= WHAT YOU NEED TO DO =
Format every line of the records below as a Markdown table with two columns, No. and Text, numbering the rows and skipping blank lines. Leave out the pictures.

= PROVIDED RECORDS =
·····
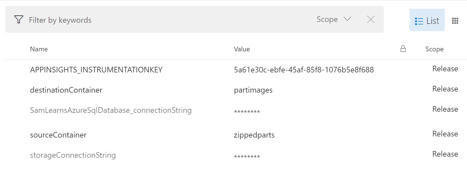Image resolution: width=467 pixels, height=176 pixels.
Task: Clear the keyword filter with X
Action: [371, 19]
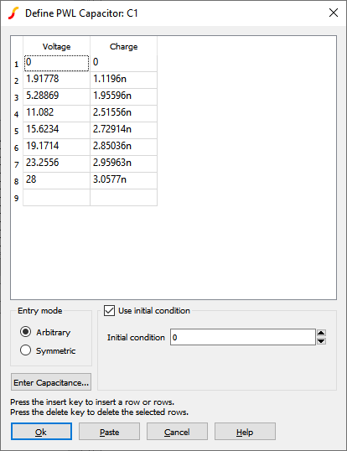
Task: Click charge cell containing 1.1196n
Action: point(123,80)
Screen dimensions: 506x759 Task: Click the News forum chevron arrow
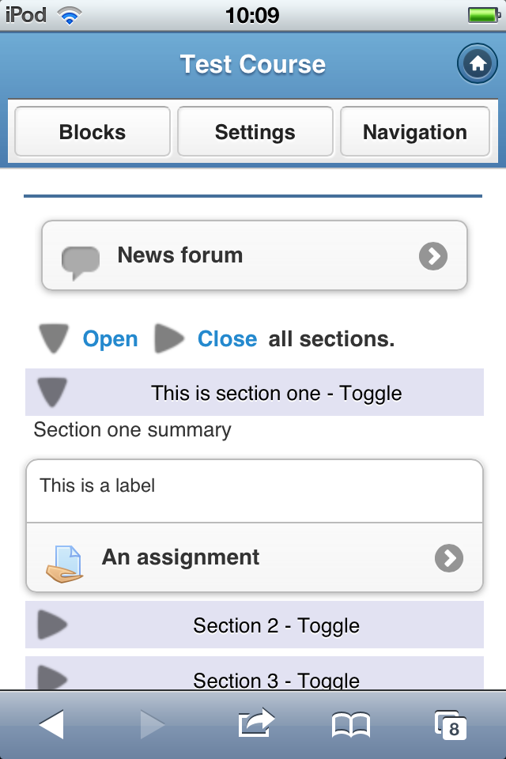pyautogui.click(x=433, y=255)
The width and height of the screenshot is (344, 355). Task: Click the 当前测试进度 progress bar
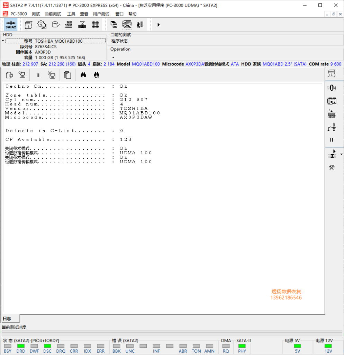click(172, 333)
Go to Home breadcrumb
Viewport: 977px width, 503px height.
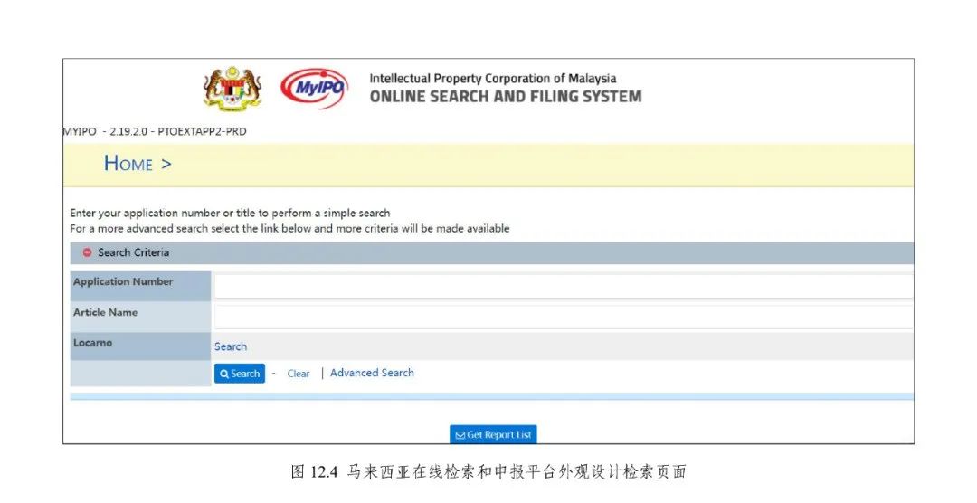coord(128,164)
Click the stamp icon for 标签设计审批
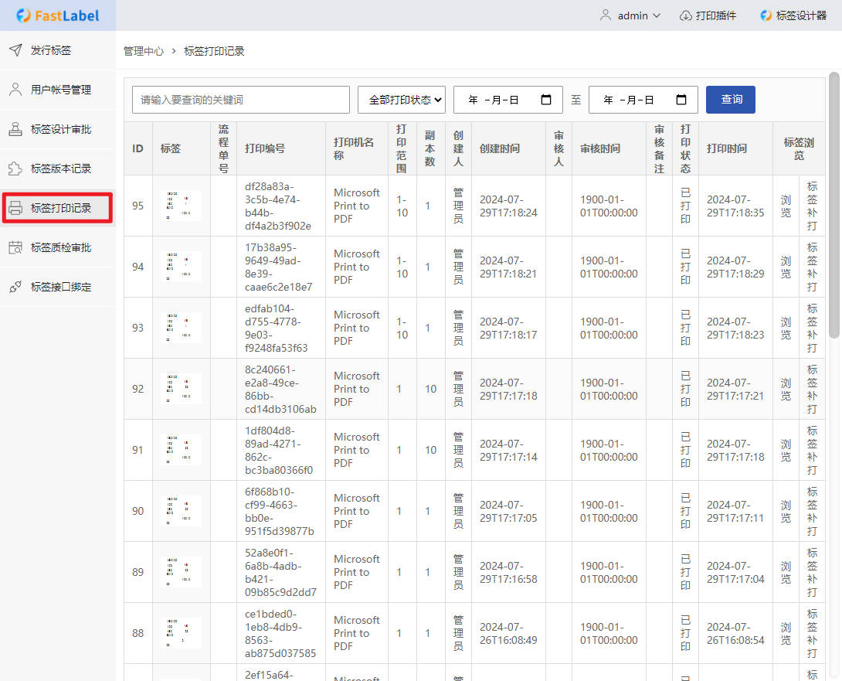 (x=15, y=129)
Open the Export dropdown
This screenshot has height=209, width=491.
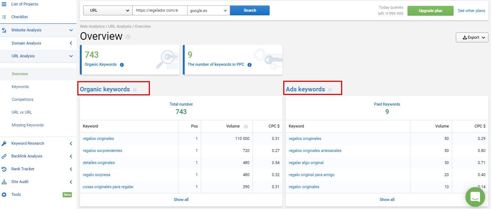(x=472, y=37)
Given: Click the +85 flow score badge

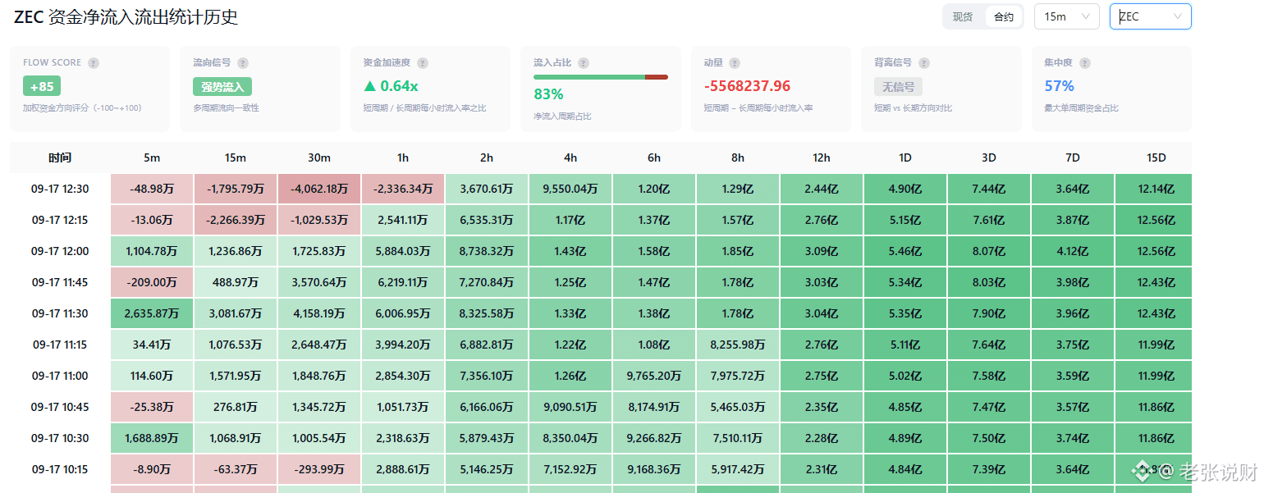Looking at the screenshot, I should pyautogui.click(x=42, y=86).
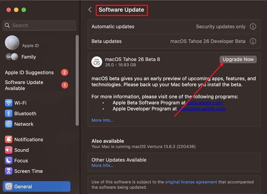Open Network settings via the globe icon
The width and height of the screenshot is (267, 194).
click(8, 124)
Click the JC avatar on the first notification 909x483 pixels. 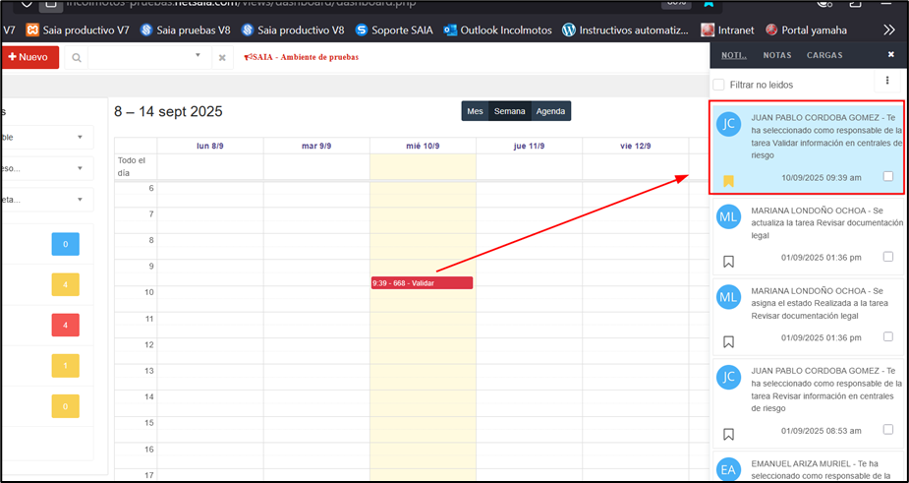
·····
= RESPONSE TO THIS TASK =
| No. | Text |
|---|---|
| 1 | Image resolution: width=467 pixels, height=176 pixels. |
| 2 | Task: Clear the keyword filter with X |
| 3 | Action: [371, 19] |
| 4 | Task: Click charge cell containing 1.1196n |
| 5 | Action: point(123,80) |
| 6 | Screen dimensions: 506x759 Task: Click the News forum chevron arrow |
| 7 | pyautogui.click(x=433, y=255) |
| 8 | The width and height of the screenshot is (344, 355). Task: Click the 当前测试进度 progress bar |
| 9 | click(172, 333) |
| 10 | Go to Home breadcrumb |
| 11 | Viewport: 977px width, 503px height. |
| 12 | coord(128,164) |
| 13 | Click the stamp icon for 标签设计审批 |
| 14 |  (x=15, y=129) |
| 15 | Open the Export dropdown |
| 16 | This screenshot has height=209, width=491. |
| 17 | (x=472, y=37) |
| 18 | Given: Click the +85 flow score badge |
| 19 | Looking at the screenshot, I should pyautogui.click(x=42, y=86). |
| 20 | Open Network settings via the globe icon |
| 21 | The width and height of the screenshot is (267, 194). |
| 22 | click(8, 124) |
| 23 | Click the JC avatar on the first notification 909x483 pixels.  |